**DIRECTIONS:** Render as a numbered list the lines of the data from the one containing "Where should I" through the last line of the data, both included, skipping blank lines and leaving out the pictures.

-- start of DATA --

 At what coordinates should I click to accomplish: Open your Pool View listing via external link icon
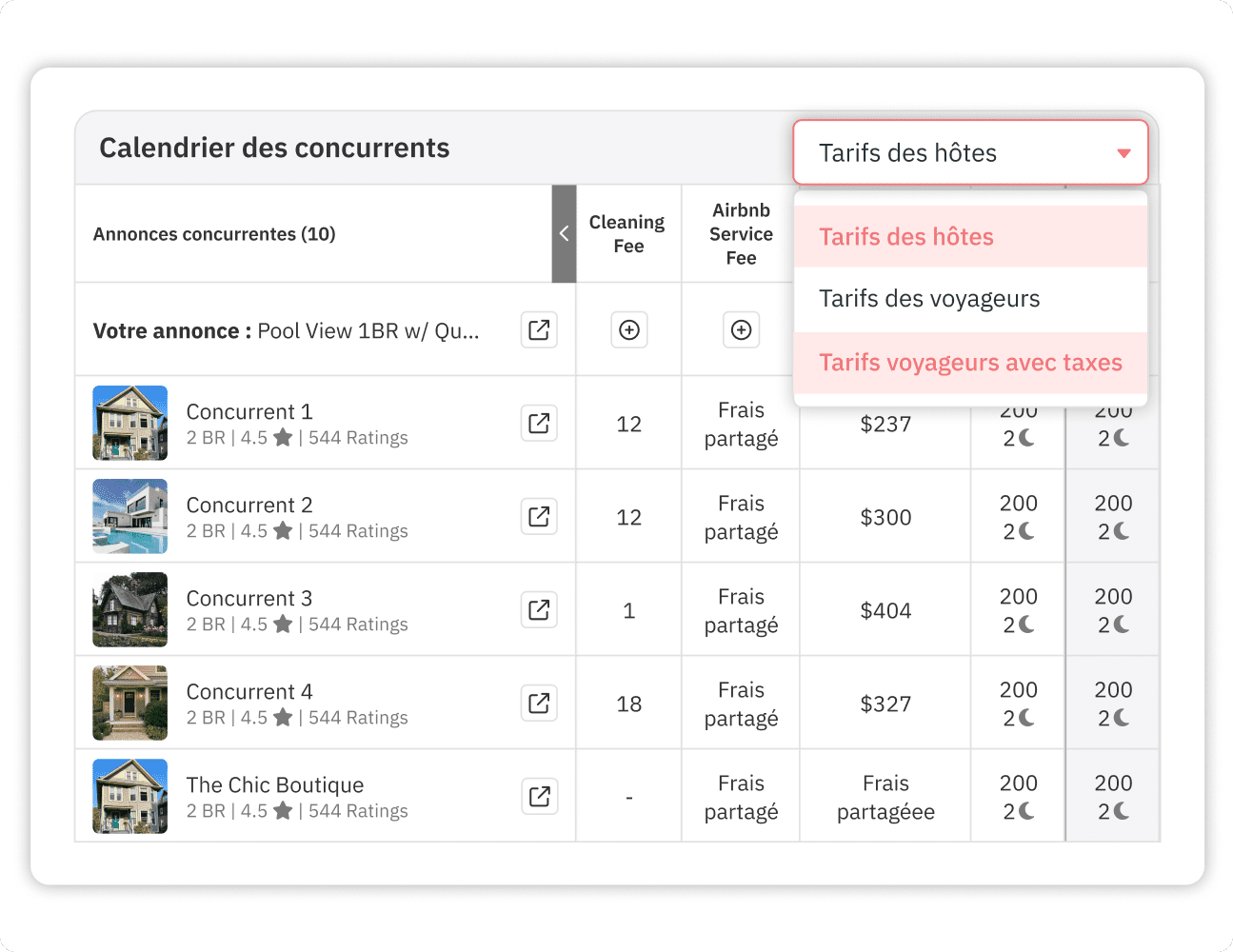539,330
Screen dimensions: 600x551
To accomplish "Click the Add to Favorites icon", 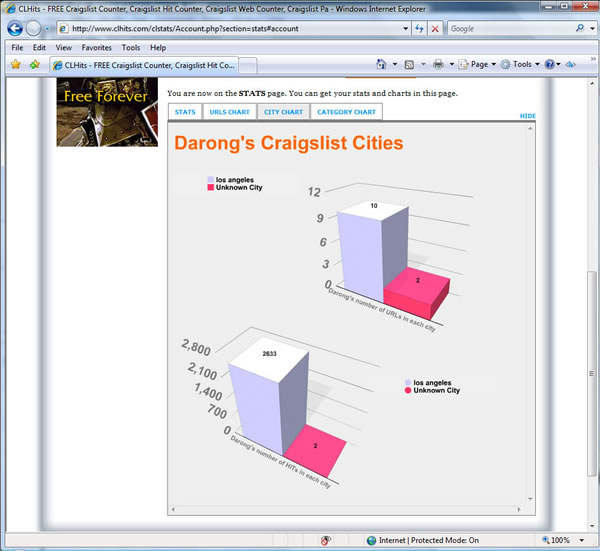I will [x=35, y=65].
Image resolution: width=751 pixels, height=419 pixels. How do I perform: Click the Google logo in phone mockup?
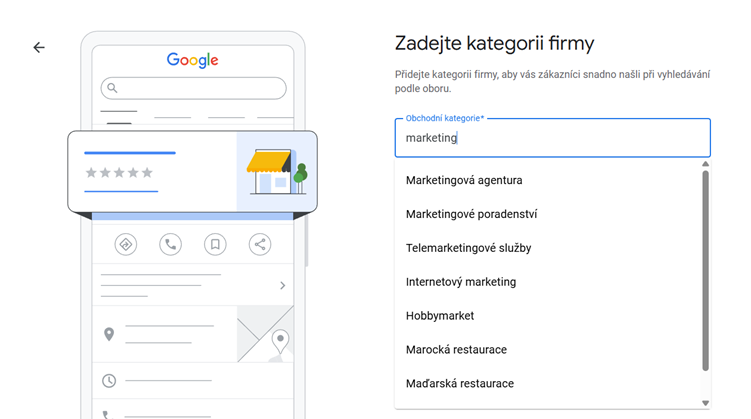click(x=193, y=60)
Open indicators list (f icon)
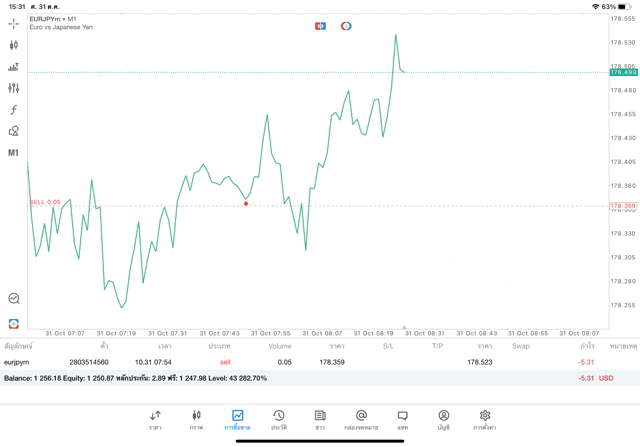This screenshot has width=640, height=447. pyautogui.click(x=13, y=110)
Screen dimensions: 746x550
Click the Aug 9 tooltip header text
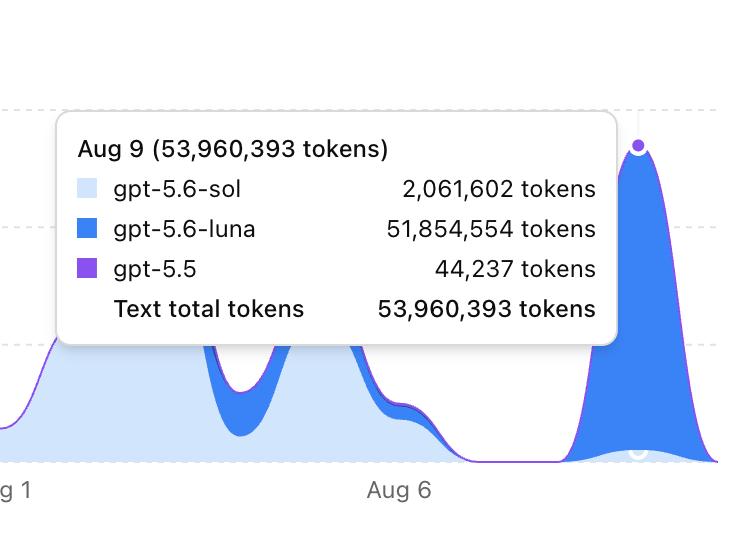(233, 149)
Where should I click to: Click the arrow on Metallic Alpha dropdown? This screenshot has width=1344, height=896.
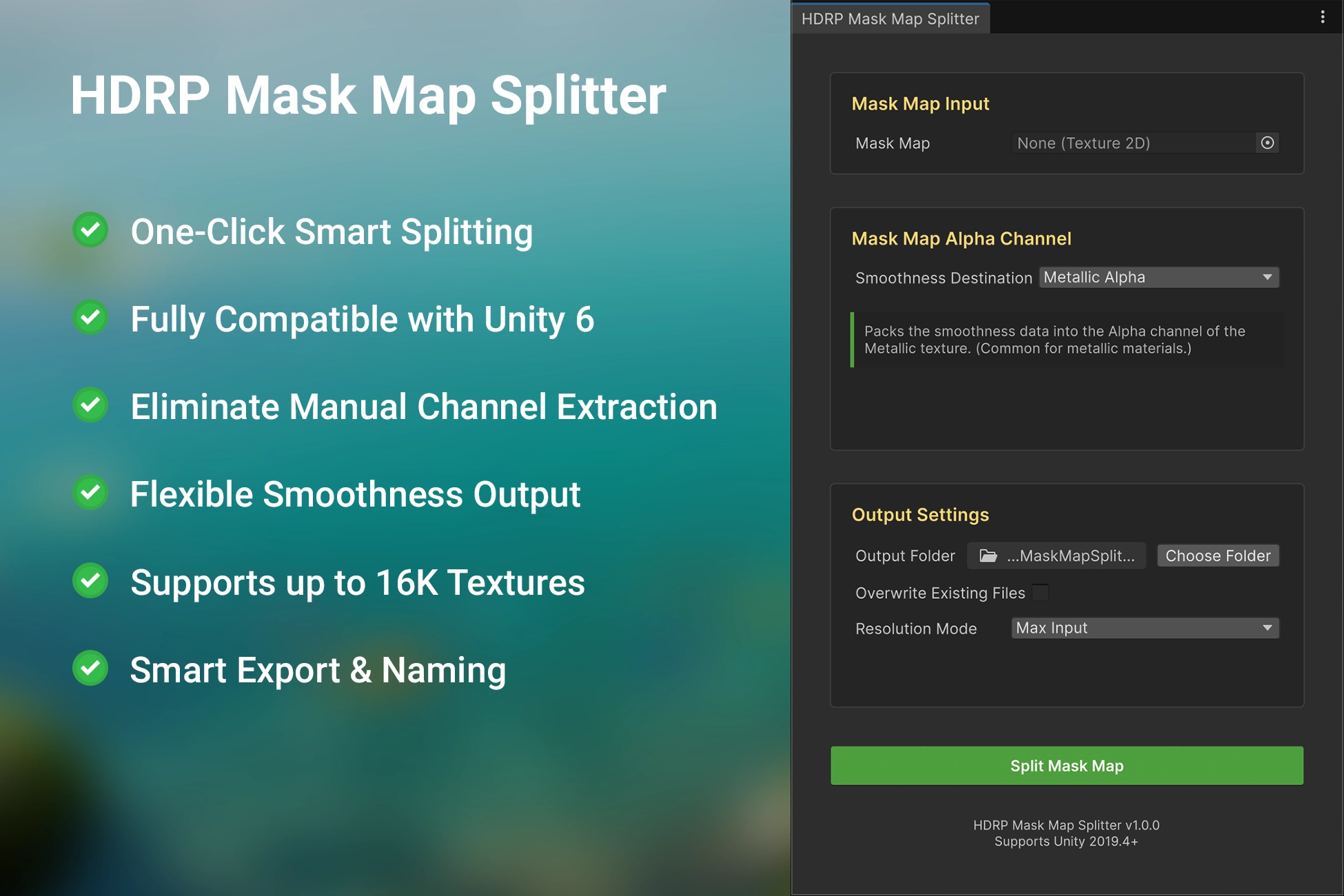pos(1267,277)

-- end of DATA --

**OUTPUT BELOW:**
1. Where should I click to: Click the arrow on Metallic Alpha dropdown? This screenshot has width=1344, height=896.
2. pos(1267,277)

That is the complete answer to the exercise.